No such luck (or it was not meant to refer to the WMI issue). Still the exact same error.

This is a problem for those who want to rename their interfaces from “Ethernet 1” etc. because Rename-NetAdapter is also affected.

However, there is a workaround using an older (I think) version of the WMI classes. The more recent root\StandardCIMv2\MSFT_NetAdapter class is used by the *-NetAdapter* cmdlets and transitively breaks them all, but the good old Win32_NetworkAdapter class is still around and still works.

To change the interface alias (=name) of a network connection, you can still use both PowerShell

Get-CimInstance -Namespace root\cimv2 `
                -ClassName Win32_NetworkAdapter `
                -Filter "DeviceID=6" `
    | Set-CimInstance -Property @{NetConnectionID="MIRRORING"}

and WMIC

/interactive:off NIC where DeviceID=6 set NetConnectionID="MIRRORING"

. Without the switch in front there will be a confirmation prompt.

You can get the DeviceID from either

nic get DeviceID,Name,NetConnectionID

or

Get-CimInstance -Namespace root\cimv2 -ClassName Win32_NetworkAdapter `
    | Select-Object DeviceID,Name,NetConnectionID

The output is identical, except that wmic does not underline column headers.

Or you can use netsh, if you don’t care about the deprecation warnings.
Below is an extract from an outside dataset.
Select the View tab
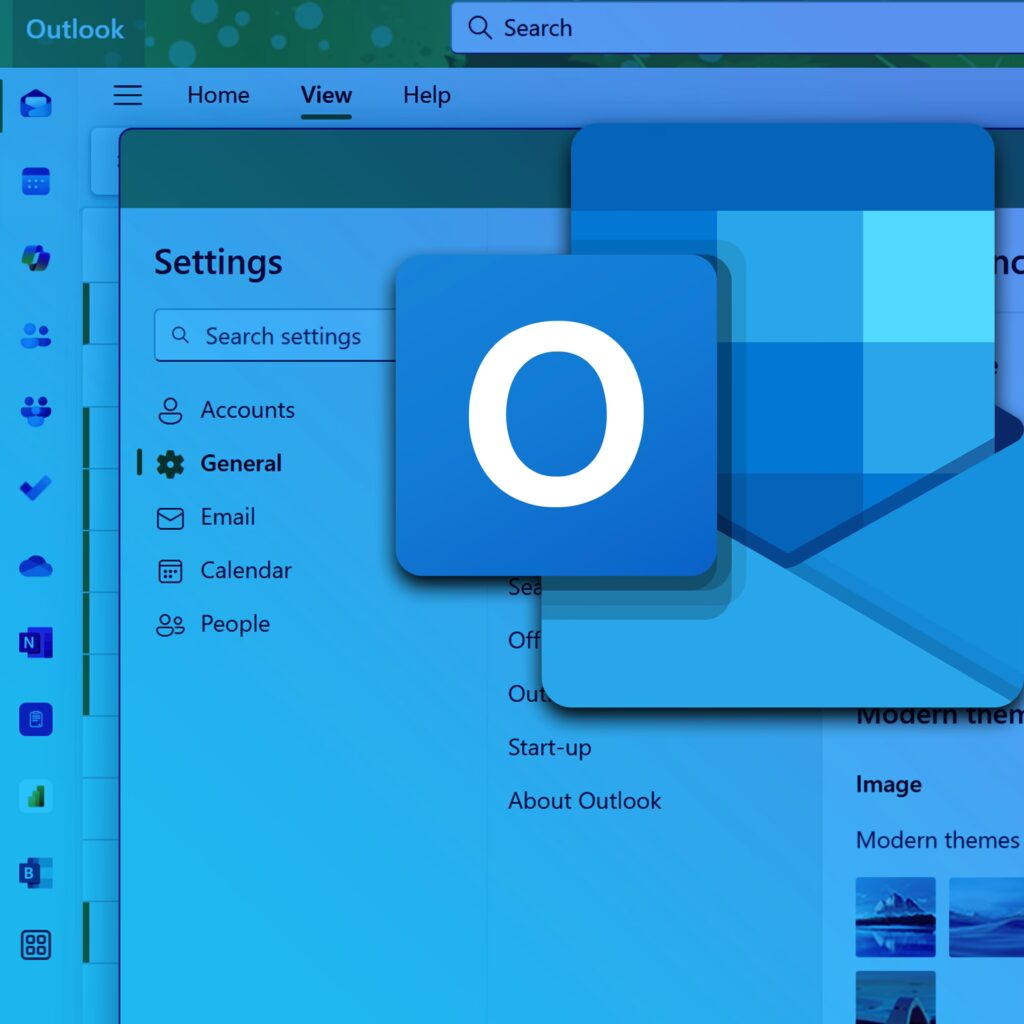 (326, 96)
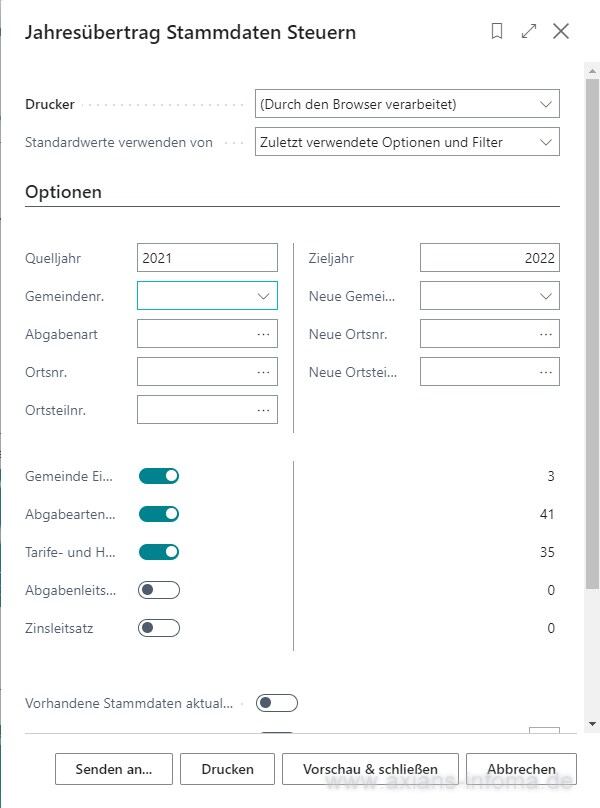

netsh interface set interface name="Ethernet 1" newname="MIRRORING"

2019-06-29

Saving some typing.

One item on my C++ wishlist is a syntax for inlining typedefs into the base class list on a class declaration:

class CMyClass
    : public ATL::CComObjectRootEx<ATL::CComSingleThreadModel>
    , public ATL::CComCoClass<CMyClass, &__uuidof(MyClass)>
    , public ATL::IConnectionPointContainerImpl<CMyClass>
    , public ATL::IConnectionPointImpl<CMyClass,
                 &__uuidof(IMyClassEvents)>
    , public ATL::IConnectionPointImpl<CMyClass,
                 &__uuidof(IMyClassOtherEvents)>
    , public IMyClass

The two connection points result in a duplicated name, m_vec. To get the list of listeners to deliver any given event to, contortions like ATL::IConnectionPointImpl<CMyClass, &__uuidof(IMyClassOtherEvents)>::m_vec are necessary. These usually become typedefs:

private:
    typedef ATL::IConnectionPointImpl<CMyClass, &__uuidof(IMyClassEvents)> events_cp;
    typedef ATL::IConnectionPointImpl<CMyClass, &__uuidof(IMyClassOtherEvents)> otherevents_cp;

Then a relatively simple otherevents_cp::m_vec leads to the right container, but it requires regurgitating the entire base class type in the typedef.

Something like this would be really nice to have instead:

class CMyClass
    : public ATL::CComObjectRootEx<ATL::CComSingleThreadModel>
    , public ATL::CComCoClass<CMyClass, &__uuidof(MyClass)>
    , public ATL::IConnectionPointContainerImpl<CMyClass>
    , public ATL::IConnectionPointImpl<CMyClass,
                 &__uuidof(IMyClassEvents)> [private: events_cp]
    , public ATL::IConnectionPointImpl<CMyClass,
                 &__uuidof(IMyClassOtherEvents)> [private: otherevents_cp]
    , public IMyClass

Wouldn’t it?

Why stick that there?

I know it’s because the class is from waaay back when the SBCS APIs were still actually being used, but …

// Extract a const wchar_t*
//
inline _bstr_t::operator const wchar_t*() const throw()
{
    return (m_Data != NULL) ? m_Data->GetWString() : NULL;
}

// Extract a const char_t*
//
inline _bstr_t::operator const char*() const
{
    return (m_Data != NULL) ? m_Data->GetString() : NULL;
}

BSTR is a Unicode string, and the second extractor above converts it to ANSI. This, unfortunately, results in ambiguous-overload errors whenever a _bstr_t is passed to anything that can accept both forms.

There should really be a way to, say, #define _BSTR_T_NO_ANSI_SUPPORT.

2019-06-28

Library Science!

Huh? I thought type libraries could only represent the Automation compatible types?

Good to know. #import is much easier than writing all the wrappers myself, particularly because I’ve been rather generous with the property attributes this time.